Because the vast majority are not very good quality, have poor conformation, and are not competive in major shows. However, this one is put together right.


----------



## kkruby43

I get where she I coming from. The spots themselves may not hinder it but I think people breed just for dapples and nothing else. A lot of them lack good width and muscle mass but I love him!


----------



## Curious

I like spots, but when they're chosen over conformation I don't like them. Spots don't fix weak pasterns or bad feet. They're an added bonus to a correct animal though


----------



## GTAllen

I saw Brenda got some semen from this buck and is going start AI some does.


----------



## silveira_ranch

Curious said:


> I like spots, but when they're chosen over conformation I don't like them. Spots don't fix weak pasterns or bad feet. They're an added bonus to a correct animal though


Same as me. The more I delve into spots, the more horrid spotted animals I've seen. BUT I have seen a few that were quite handsome.


----------



## TrinityRanch

That is very true, dapples can be misleading. I think there will be many more good quality ones in time, as they get more popular and people start to upgrade them.


----------



## Crossroads Boers

He looks nice but I definitely don't love him.... Here are some pics of some other bucks. Most of them are from MAX Boers but a few are from Lazy S-T, CGL Farms, And Davidston Livestock.


----------



## Crossroads Boers

A couple more...


----------



## Crossroads Boers

The one on the left in the last two pics is Copper Head. I think he's Copper Top's brother?


----------



## Crystal

Those are some nice bucks. I am not sure but some judges like traditional and will pick them over the other ones. I do see color/blue eyed ND's bred for that and not confirmation to.
I think Dazzle would like the 2nd or the 4th buck the most. She is my favorite. Sometimes color/patterns makes it harder to see confirmation also. I grew up with show paints and Appaloosas. I have seen pattern win over confirmation and solid over pattern. Just bred confirmation and color/pattern is a bonus to me. I like my ND's you never know what color you are going to get but we are trying to bred for confirmation. 
I am really starting to like some of these Boers. I would get to attached and wouldn't be able to eat them. That is what I tell myself. I'll make an exception for Dazzle. She could live with me.


----------



## Crossroads Boers

I bet she would.  That's Bon Joli Rhodapple. A very popular spotted buck.  

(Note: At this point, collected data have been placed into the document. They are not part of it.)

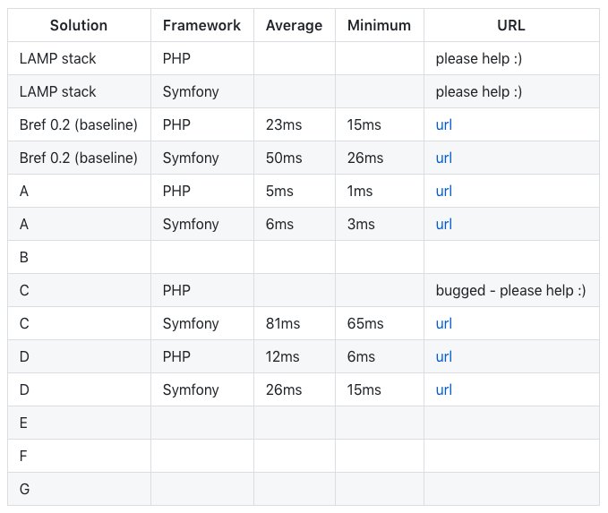
Task: Open the url link for Bref 0.2 PHP row
Action: [443, 124]
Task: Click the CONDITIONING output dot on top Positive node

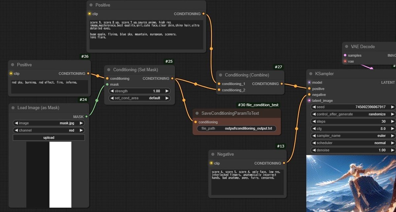Action: point(204,14)
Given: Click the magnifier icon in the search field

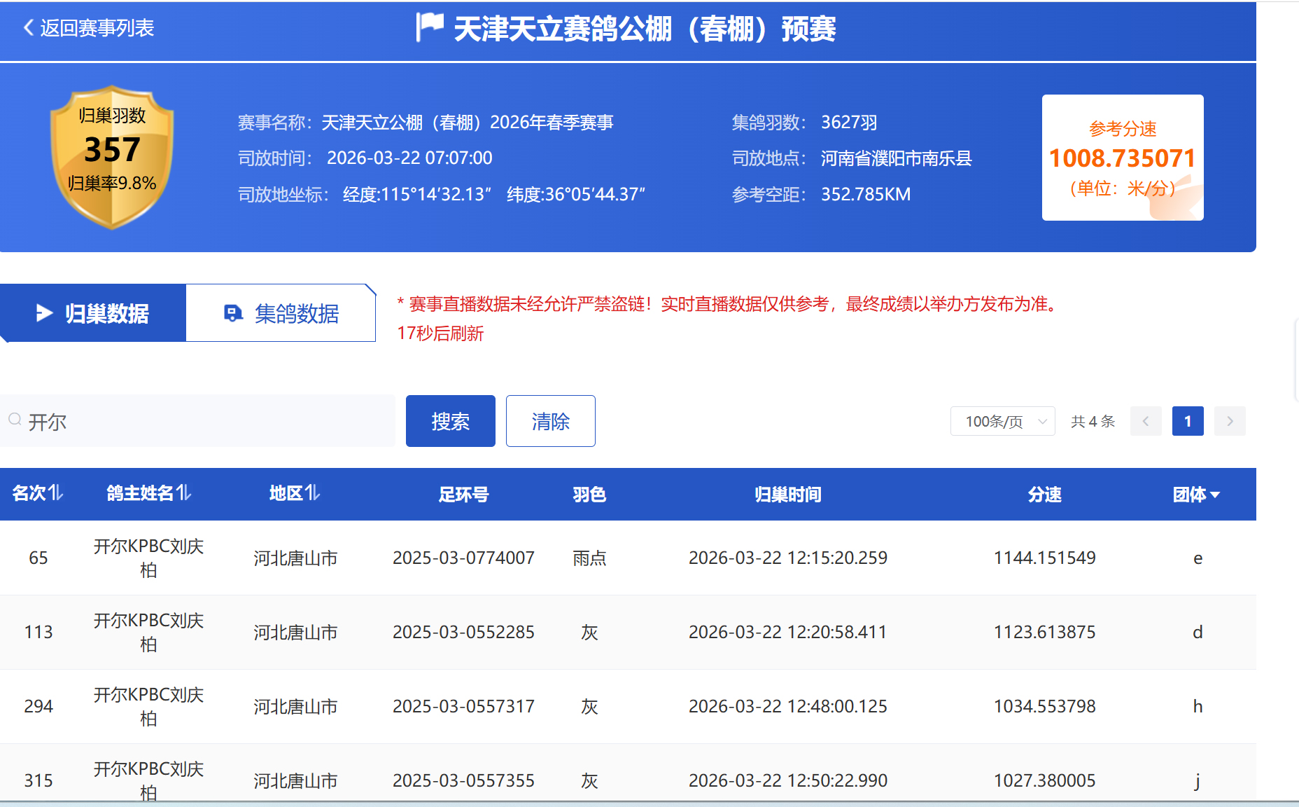Looking at the screenshot, I should pos(15,420).
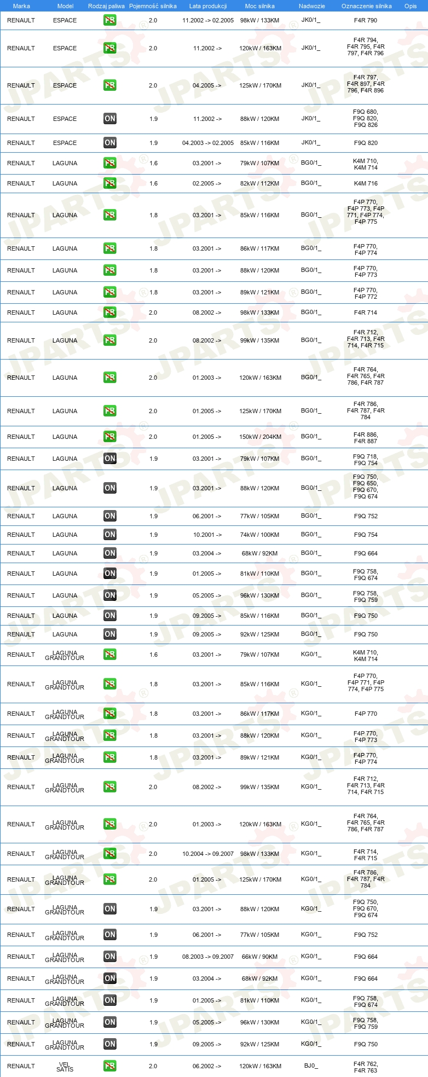The width and height of the screenshot is (428, 1077).
Task: Click diesel ON icon for Espace F9Q 820
Action: point(110,143)
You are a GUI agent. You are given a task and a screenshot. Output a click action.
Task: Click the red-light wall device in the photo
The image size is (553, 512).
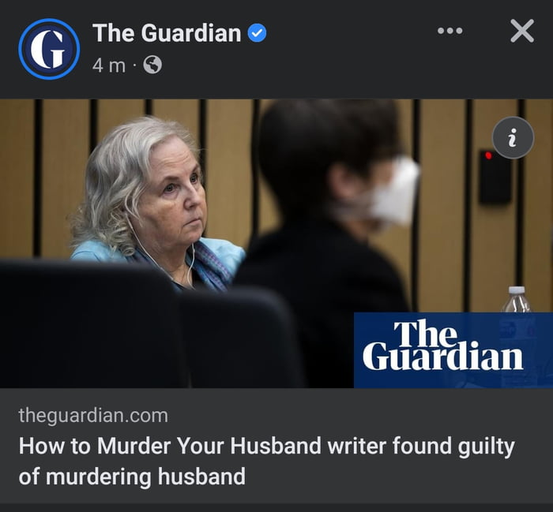pyautogui.click(x=495, y=178)
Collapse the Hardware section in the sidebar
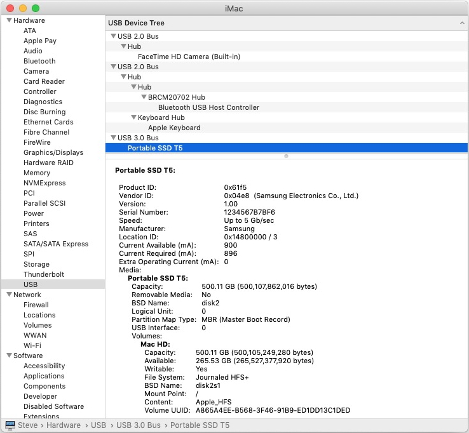Screen dimensions: 469x433 (x=9, y=20)
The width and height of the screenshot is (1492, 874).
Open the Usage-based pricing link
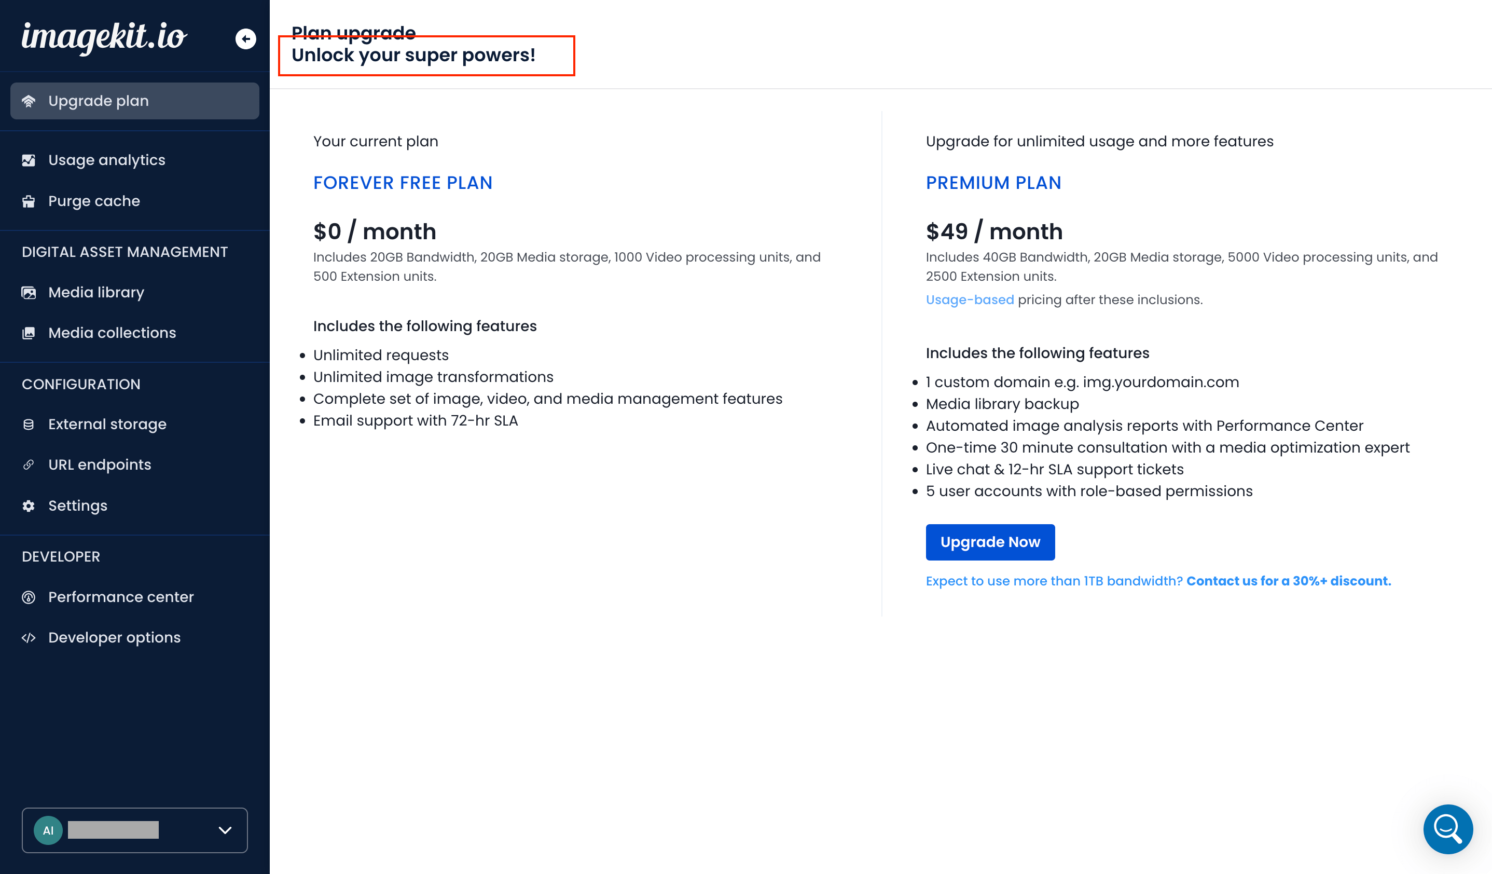click(x=969, y=300)
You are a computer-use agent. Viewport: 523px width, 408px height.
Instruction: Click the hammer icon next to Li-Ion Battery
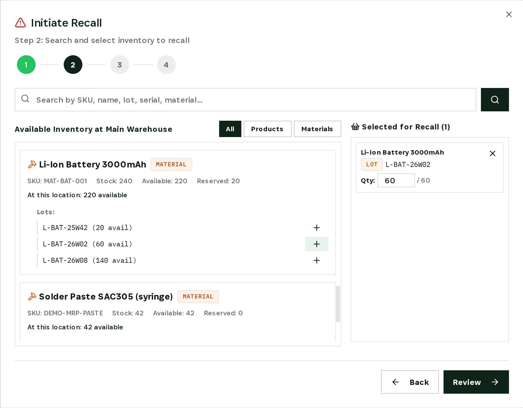32,165
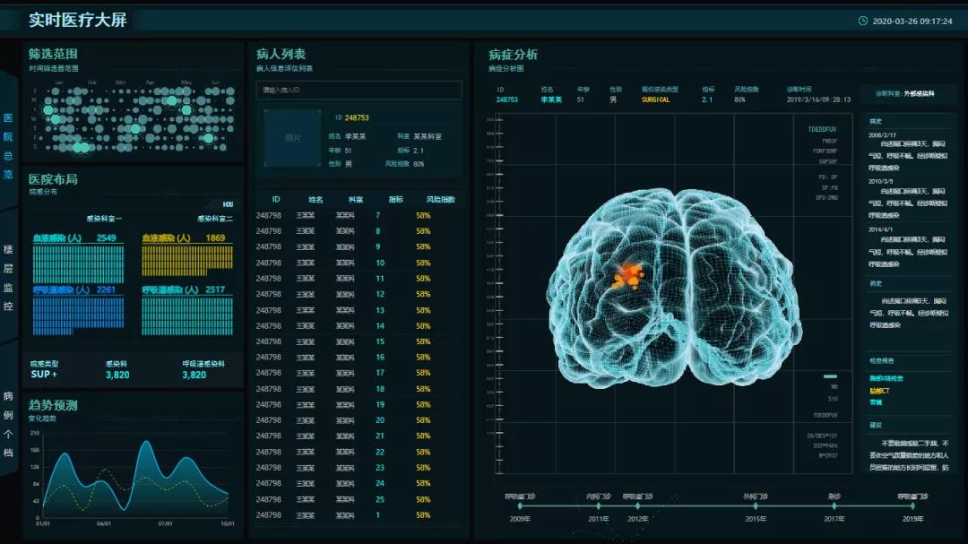Image resolution: width=968 pixels, height=544 pixels.
Task: Select patient row with indicator 25
Action: click(359, 499)
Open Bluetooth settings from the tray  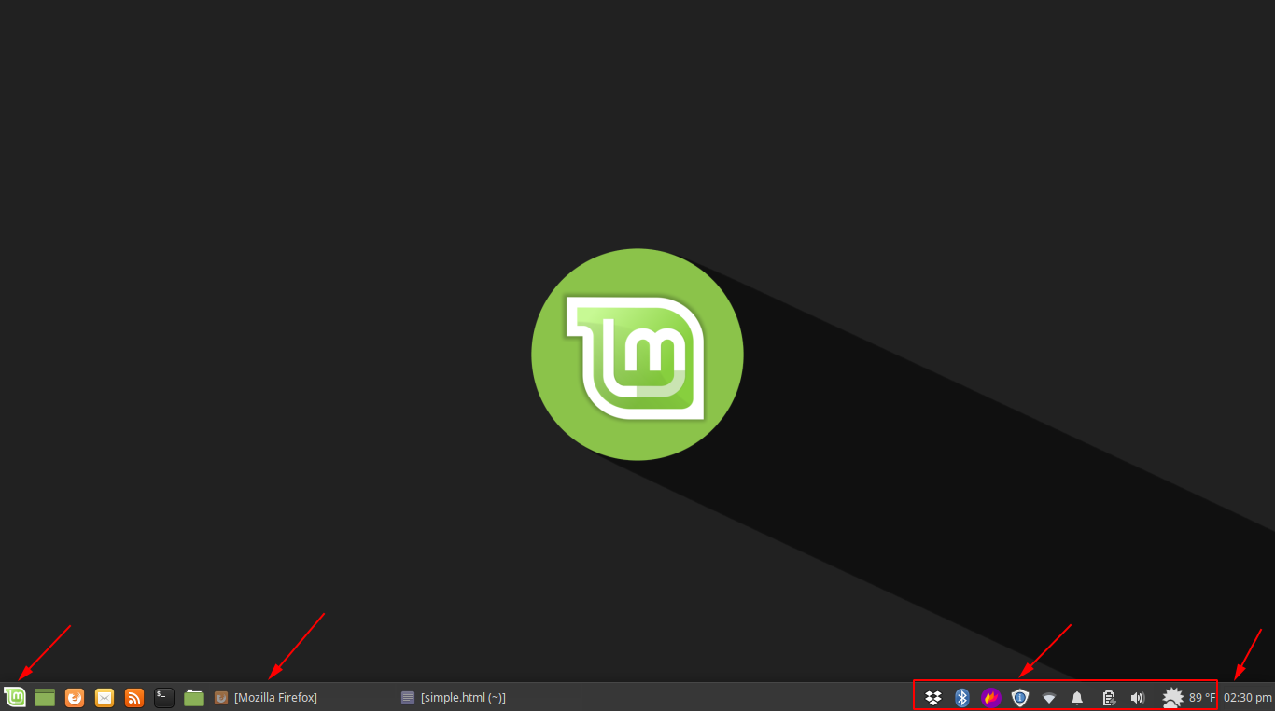pyautogui.click(x=962, y=697)
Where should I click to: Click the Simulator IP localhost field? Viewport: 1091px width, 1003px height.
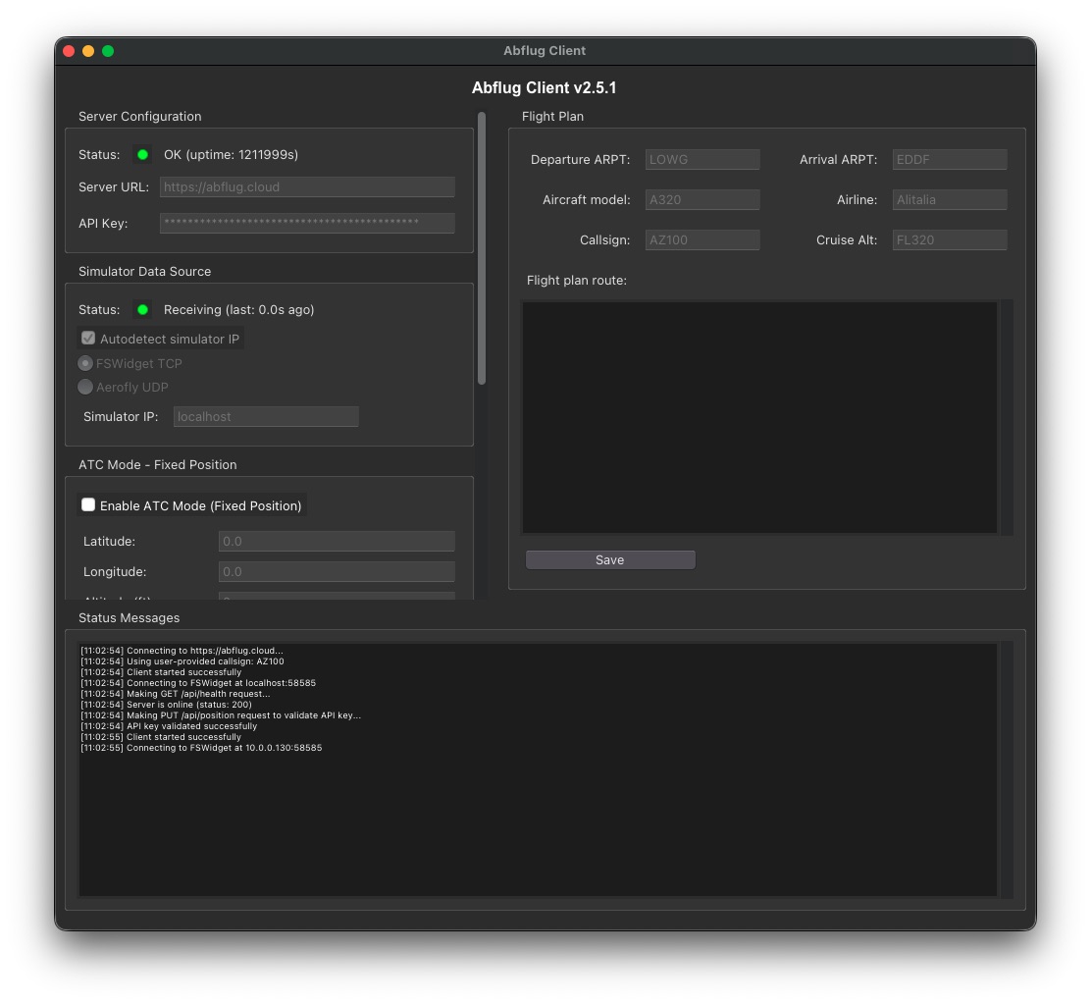265,416
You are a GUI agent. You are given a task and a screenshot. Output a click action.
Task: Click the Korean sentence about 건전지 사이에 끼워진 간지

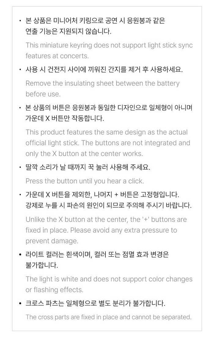click(104, 70)
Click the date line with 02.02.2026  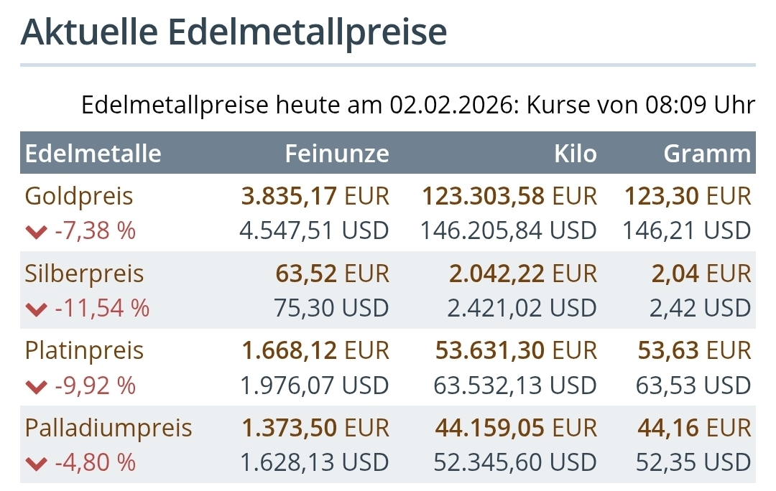pos(418,106)
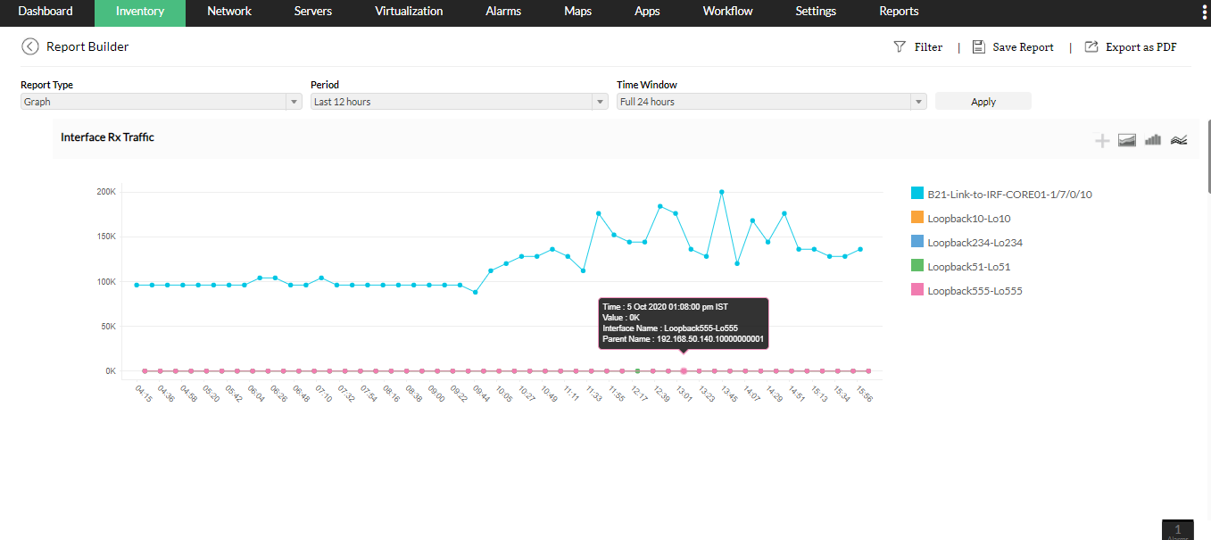This screenshot has width=1211, height=540.
Task: Click the 200K peak data point
Action: [721, 192]
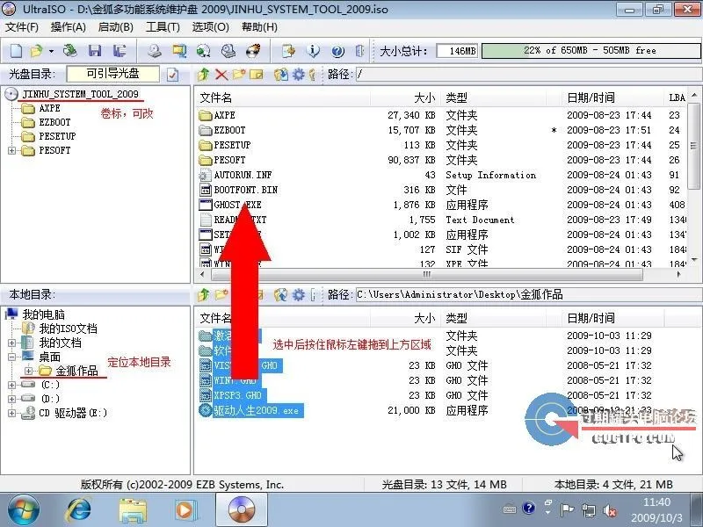
Task: Create a new ISO file
Action: [x=16, y=50]
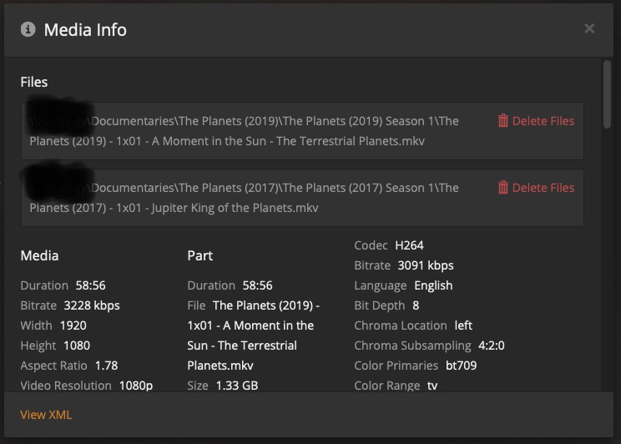The image size is (621, 444).
Task: Click trash icon for The Planets (2017) file
Action: 502,188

I hear ya. I would LOVE our next buck to be spotted/dappled, but have gotten frustrated with our options. I am not about to compromise color for quality, but I just can’t find a quality buck of that color for a reasonable price that isn't on the other side of the nation. There was one breeder I was looking at who has the nicest dappled goats I've ever seen. I asked her how much her dappled bucks would start at and she said 5k is a minimum….. 

I’m not about to ruin the conformation in our herd just to get spotted kids, and it is hard for me to understand when I see other breeders doing just that! It is rare to actually see quality dapples, but they are definitely getting more common.


----------



## bayouboergoats

Ahhh Rhodapple....Sure wish he was still alive I would love to have some of his offspring.

He is such a nice buck..they are not too far from me. ..I have been trying to talk my husband into going to their farm to see all their goats...and if we should find 1 or 2 or 10 to bring home then so be it!


----------



## bayouboergoats

Check out this stud! good lord sure wish they were closer to me! I would breed some of my does to this one!


LAZY S-T COPPERTOX


----------



## Crossroads Boers

WHOOOOAAAAA!!! :shocked:


----------



## GTAllen

One of his Paint sons is available for sale by me.


----------



## bayouboergoats

GTAllen said:


> One of his Paint sons is available for sale by me.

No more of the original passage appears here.